Face à l’accroissement des besoins d’investissement dans les infrastructures en Afrique, il s’agit d’attirer plus de capitaux. Les techniques de financement structuré offrent des solutions innovantes et sont de nouvelles « pistes » pour accompagner les perspectives de croissance en Afrique.Trois règles d’or sont à maîtriser.

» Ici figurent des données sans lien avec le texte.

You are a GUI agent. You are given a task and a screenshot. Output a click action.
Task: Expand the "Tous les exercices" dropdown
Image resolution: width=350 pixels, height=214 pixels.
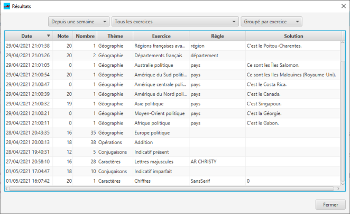175,22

100 milliards de dollars, c’est à peu près le besoin annuel de financement des infrastructures du continent africain pour les dix prochaines années. Aujourd’hui, moins de la moitié de cette somme est disponible, d’où un déficit de financement de plus de 50 milliards de dollars à combler (Source Africa Infrastructure Country Diagnostic, AICD).
Malgré un accroissement important de l’intervention des investisseurs étrangers en Afrique au cours de la dernière décennie, qui représente désormais plus du double des aides publiques internationales, le continent dans sa globalité, et l’Afrique subsaharienne en particulier, ne disposent pas des ressources suffisantes.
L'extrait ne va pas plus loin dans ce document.